President Obama has pinned his re-election hopes on a change of policy that threatens trade ties between the two countries
Recent China-targeted initiatives by US President Barack Obama have soured Sino-US relations.
At the just-concluded East Asian Summit, Obama reiterated an increased US presence in Asia and announced a stance on the South China Sea disputes that is at odds with the diplomacy of Beijing on the issue. In his preceding visit to Australia, he also unveiled a plan to station 2,500 US troops in the country within the next five years. These, along with the provocative remarks recently made by the Obama administration on China's renminbi exchange rate and a raft of actions that have harmed China's core interests, including an arms sales package to Taiwan, Obama's meeting with the Dalai Lama and Washington's increased anti-dumping and anti-subsidy investigations against China, have seriously affected the stable development of Sino-US economic and trade relations.

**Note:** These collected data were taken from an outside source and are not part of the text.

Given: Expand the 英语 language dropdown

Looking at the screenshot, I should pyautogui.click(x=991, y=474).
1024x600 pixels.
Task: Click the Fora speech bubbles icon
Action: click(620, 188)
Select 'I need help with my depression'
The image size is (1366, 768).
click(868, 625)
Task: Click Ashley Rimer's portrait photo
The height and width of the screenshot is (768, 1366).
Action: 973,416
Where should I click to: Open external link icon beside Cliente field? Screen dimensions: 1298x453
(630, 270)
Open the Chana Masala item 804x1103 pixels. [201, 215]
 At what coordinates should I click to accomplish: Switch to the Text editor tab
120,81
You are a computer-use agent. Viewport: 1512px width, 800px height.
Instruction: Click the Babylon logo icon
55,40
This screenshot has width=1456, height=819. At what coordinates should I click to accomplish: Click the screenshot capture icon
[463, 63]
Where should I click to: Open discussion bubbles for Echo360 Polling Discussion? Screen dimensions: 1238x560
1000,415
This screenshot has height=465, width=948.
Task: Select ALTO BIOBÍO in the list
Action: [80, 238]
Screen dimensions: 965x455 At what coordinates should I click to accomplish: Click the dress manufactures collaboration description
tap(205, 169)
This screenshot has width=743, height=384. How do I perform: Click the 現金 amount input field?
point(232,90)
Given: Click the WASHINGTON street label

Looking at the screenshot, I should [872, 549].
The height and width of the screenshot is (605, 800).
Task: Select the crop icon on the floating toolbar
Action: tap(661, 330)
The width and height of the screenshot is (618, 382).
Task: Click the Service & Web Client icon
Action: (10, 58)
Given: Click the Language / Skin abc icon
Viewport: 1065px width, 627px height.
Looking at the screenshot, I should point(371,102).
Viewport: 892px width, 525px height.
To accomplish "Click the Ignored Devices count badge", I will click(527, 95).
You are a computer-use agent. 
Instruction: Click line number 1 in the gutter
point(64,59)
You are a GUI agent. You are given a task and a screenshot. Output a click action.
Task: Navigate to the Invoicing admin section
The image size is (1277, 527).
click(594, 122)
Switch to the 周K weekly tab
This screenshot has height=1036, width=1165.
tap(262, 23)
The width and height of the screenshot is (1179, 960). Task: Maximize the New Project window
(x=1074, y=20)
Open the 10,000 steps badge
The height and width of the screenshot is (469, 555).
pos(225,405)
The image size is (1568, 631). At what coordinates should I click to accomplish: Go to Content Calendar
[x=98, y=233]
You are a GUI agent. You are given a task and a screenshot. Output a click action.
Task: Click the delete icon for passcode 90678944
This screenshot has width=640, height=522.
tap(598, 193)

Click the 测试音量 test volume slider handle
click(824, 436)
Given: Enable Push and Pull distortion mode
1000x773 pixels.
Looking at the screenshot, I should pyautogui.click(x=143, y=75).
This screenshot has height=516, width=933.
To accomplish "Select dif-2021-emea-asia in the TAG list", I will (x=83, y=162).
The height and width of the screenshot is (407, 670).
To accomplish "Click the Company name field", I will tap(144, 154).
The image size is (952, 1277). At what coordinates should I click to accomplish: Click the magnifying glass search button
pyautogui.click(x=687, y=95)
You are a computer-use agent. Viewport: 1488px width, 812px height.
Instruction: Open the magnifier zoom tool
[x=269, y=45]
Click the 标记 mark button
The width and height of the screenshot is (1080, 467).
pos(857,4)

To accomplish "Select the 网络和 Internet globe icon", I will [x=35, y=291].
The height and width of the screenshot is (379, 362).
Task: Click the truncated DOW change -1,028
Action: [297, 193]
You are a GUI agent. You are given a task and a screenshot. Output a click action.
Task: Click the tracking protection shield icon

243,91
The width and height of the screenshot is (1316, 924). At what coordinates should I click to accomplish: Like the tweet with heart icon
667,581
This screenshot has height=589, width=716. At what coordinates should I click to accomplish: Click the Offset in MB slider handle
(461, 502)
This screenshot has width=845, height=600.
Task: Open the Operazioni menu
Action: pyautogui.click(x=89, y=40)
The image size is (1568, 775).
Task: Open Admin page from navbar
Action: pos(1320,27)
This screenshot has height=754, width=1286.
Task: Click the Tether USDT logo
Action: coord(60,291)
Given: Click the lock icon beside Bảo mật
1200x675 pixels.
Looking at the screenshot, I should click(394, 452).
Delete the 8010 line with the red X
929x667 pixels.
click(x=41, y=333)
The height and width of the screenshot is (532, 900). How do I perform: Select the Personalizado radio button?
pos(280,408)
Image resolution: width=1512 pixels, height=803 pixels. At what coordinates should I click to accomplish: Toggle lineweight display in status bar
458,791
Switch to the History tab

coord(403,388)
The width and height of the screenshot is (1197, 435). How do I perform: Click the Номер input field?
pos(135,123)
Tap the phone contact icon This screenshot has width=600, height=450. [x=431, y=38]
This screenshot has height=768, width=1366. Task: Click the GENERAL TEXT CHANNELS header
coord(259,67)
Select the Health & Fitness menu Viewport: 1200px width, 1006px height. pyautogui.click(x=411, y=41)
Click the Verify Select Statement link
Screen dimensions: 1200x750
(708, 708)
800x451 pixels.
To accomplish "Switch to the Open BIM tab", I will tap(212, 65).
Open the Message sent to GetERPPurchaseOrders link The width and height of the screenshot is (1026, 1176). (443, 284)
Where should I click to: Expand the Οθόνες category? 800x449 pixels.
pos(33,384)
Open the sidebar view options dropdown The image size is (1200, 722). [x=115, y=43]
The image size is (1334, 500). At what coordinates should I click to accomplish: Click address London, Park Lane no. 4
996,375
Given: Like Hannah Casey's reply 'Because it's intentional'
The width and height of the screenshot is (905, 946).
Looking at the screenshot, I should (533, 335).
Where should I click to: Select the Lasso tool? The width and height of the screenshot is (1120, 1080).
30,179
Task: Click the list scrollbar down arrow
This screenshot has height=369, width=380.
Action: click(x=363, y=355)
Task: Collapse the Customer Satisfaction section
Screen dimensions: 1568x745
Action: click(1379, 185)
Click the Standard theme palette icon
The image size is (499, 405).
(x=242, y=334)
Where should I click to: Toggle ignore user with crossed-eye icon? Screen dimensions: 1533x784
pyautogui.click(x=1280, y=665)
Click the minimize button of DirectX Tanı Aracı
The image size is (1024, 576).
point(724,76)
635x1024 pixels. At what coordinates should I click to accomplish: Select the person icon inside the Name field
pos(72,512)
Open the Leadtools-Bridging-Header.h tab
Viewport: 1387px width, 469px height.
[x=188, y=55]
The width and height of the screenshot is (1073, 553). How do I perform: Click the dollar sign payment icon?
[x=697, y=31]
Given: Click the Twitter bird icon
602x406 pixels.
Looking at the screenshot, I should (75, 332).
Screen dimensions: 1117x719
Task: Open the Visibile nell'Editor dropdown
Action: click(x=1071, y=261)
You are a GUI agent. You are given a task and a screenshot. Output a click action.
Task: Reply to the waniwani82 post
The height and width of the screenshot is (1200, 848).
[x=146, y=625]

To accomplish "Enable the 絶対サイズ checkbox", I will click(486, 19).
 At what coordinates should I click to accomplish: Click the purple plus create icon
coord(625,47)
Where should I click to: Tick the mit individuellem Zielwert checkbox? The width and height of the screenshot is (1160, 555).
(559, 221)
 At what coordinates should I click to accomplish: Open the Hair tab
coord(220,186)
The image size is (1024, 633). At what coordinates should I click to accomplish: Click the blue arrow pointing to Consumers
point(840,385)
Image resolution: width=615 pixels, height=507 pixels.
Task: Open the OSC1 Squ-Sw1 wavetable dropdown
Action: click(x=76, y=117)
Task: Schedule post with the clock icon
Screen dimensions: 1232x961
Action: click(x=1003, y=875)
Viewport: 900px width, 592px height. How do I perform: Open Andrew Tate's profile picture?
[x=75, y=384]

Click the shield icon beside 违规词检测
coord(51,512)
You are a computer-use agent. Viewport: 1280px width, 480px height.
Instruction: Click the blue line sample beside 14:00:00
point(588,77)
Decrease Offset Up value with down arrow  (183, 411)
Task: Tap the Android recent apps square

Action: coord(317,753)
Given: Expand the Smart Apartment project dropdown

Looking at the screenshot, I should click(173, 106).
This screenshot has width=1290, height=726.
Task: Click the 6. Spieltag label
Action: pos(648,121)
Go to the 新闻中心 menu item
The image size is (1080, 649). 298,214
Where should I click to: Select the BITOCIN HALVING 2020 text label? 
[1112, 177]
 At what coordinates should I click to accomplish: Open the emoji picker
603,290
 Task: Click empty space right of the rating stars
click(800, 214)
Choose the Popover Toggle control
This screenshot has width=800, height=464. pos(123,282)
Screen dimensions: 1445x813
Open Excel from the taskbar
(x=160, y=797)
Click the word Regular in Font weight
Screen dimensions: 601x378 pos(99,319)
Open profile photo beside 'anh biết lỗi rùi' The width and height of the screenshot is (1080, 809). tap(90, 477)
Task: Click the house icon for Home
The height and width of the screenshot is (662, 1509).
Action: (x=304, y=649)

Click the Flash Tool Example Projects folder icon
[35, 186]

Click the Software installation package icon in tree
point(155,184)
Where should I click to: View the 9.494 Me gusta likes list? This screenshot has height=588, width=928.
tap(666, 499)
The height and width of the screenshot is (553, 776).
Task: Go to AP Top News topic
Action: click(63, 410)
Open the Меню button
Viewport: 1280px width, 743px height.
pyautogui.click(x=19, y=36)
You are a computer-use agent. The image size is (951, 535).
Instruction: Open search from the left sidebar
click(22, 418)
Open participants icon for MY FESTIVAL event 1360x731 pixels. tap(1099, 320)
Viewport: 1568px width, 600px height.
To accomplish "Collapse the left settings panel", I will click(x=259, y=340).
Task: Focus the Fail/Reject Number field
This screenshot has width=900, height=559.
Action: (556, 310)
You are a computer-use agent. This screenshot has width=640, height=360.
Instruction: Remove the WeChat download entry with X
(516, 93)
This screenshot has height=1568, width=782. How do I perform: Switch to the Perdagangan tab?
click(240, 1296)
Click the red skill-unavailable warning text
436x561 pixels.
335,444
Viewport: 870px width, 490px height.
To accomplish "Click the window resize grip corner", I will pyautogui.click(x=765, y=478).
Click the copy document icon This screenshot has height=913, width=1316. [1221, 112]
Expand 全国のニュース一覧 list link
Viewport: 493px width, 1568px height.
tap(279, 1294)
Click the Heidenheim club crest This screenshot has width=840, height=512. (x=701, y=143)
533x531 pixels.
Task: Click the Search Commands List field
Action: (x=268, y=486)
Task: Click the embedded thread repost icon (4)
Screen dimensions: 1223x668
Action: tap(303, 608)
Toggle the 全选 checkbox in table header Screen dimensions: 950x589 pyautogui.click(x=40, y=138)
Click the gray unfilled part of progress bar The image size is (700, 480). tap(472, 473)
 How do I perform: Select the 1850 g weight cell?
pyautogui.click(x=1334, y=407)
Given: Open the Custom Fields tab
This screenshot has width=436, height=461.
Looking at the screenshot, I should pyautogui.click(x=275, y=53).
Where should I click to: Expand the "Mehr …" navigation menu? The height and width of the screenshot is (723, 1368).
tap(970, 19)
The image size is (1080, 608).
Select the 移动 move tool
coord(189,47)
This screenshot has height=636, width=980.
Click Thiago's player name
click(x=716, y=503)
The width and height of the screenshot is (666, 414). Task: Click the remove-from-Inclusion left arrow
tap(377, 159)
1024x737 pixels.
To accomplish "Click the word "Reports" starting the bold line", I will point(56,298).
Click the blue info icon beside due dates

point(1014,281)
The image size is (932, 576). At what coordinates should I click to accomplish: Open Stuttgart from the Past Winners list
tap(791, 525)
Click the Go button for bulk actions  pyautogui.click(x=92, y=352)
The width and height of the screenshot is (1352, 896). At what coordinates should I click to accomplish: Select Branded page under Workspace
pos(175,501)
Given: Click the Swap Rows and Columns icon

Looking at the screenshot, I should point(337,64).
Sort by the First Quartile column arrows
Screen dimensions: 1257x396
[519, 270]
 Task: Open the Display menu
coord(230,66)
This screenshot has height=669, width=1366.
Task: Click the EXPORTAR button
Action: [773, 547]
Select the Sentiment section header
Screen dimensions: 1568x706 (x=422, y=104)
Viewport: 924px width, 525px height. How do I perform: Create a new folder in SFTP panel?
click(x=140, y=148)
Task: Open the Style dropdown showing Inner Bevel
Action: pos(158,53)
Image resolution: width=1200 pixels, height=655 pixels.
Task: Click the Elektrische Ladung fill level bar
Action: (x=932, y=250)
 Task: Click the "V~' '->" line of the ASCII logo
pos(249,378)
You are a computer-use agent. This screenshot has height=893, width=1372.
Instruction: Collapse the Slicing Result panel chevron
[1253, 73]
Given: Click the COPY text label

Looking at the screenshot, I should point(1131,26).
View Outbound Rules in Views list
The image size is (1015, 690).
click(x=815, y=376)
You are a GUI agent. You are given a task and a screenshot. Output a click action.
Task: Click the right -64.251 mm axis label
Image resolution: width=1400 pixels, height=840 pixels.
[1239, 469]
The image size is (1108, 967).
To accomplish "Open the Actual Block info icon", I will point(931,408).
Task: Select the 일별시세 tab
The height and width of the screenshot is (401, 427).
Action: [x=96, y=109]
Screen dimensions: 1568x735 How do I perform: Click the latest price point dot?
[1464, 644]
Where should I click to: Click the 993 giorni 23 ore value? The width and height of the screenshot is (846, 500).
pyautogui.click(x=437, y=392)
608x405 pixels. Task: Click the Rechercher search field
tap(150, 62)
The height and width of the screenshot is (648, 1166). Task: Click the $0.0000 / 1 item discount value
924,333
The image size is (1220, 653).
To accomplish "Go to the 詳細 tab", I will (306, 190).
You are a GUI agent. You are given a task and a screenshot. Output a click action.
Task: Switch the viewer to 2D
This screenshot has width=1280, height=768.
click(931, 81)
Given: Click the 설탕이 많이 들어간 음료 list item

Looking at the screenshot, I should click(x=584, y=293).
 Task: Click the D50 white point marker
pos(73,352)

Obama was once viewed by Beijing as a pragmatic US leader, as indicated by his efforts to set up the Strategic and Economic Dialogue mechanism with China and work with Beijing to tackle the global financial crisis and resolve other major global issues. However, the latest developments are an indication that there has been a change in the Obama administration's policy toward China in the face of the US' stubbornly high unemployment rate and weak economic growth.
An escalation in tensions between the US and China is by no means wise at a time when China is the biggest holder of US national debt and its fastest-growing export market. A strengthened economic and trade relationship with China will undoubtedly help the US create more jobs and expedite the pace of its much-needed economic recovery.
Although it has managed to pull out of a lingering recession, the US economy has failed to achieve a sustained recovery. The US' current unemployment rate remains at 9 percent and the Organization for Economic Cooperation and Development expects it to stay at around 8.9 percent next year. Plagued by such a high jobless rate, the US' economic growth rate in the third quarter, the most robust among this year's first three quarters, was only 2 percent. According to a September prediction made by the International Monetary Fund, the world's largest economy will have a growth rate of only 1.8 percent next year and will be unable to effectively withstand the effects of any major risks from the outside world. As US pollster Bill McInturff has observed, the average US consumer confidence index is usually 95 when a president wins re-election and 76 when losing the re-election contest. In November, the index was only 55, indicating Obama's prospects for re-election look particularly gloomy.